Apuração sobre conta está na mesa de procurador

A apuração sobre o desvio da verba de operações sigilosas está nas mesas da assessoria da Procuradoria Geral de Justiça desde junho de 2009. Até agora não foi aberto nem mesmo inquérito para apurar o suposto peculato praticado por funcionários do gabinete da secretaria durante as gestões de Saulo Abreu e Ronaldo Marzagão, quando mais de R$ 3 milhões teriam sido desviados de sua finalidade.

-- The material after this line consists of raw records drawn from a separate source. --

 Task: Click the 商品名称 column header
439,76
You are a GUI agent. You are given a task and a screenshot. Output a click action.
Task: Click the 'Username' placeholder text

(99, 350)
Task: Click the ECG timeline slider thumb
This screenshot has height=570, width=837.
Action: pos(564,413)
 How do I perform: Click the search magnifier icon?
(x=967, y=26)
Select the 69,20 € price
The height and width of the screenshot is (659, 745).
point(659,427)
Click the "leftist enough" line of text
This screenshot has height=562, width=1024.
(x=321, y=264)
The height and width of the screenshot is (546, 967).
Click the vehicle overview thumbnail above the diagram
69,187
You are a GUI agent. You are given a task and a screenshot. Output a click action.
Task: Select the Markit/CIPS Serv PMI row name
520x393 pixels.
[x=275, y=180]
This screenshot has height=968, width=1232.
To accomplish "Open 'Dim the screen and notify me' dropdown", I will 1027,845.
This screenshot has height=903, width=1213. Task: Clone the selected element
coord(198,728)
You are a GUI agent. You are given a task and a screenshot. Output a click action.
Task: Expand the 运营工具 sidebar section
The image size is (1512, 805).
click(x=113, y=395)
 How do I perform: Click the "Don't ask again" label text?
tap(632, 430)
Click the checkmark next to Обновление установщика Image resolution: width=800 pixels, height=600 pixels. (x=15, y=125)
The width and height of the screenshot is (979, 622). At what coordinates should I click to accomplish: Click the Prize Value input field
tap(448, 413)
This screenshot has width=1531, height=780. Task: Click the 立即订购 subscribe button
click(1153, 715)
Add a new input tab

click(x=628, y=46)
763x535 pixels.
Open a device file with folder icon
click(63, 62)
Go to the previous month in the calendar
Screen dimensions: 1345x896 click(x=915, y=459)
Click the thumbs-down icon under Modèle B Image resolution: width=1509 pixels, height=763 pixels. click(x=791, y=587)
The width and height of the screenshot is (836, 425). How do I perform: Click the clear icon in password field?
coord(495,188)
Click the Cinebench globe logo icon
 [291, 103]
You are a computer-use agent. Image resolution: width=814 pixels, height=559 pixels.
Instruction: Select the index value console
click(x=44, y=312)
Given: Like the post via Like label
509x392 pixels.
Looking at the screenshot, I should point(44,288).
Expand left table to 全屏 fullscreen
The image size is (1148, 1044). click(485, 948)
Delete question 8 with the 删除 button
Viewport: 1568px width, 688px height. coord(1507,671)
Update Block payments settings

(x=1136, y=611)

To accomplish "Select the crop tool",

Marcelo Godoy, O Estado de S.Paulo

26 Setembro 2010 | 00h00

Parte do dinheiro teria sido usada para pagar contas particulares dos chefes de gabinete da secretaria, segundo documentos revelados por Carlos Jorge Santana, funcionário da secretaria. Tudo foi enviado ao procurador-geral Fernando Grella Vieira, que o passou à sua assessoria jurídica. Esta concluiu a apuração em março pela inexistência de crime ou improbidade praticados pelos ex-secretários. O Estado apurou que o caso não havia voltado até a semana passada à Promotoria de Defesa do Patrimônio Público. Parte das acusações de improbidade pode prescrever neste ano. No Departamento de Polícia de Proteção à Cidadania (DPPC), não havia informação de inquérito policial sobre o caso.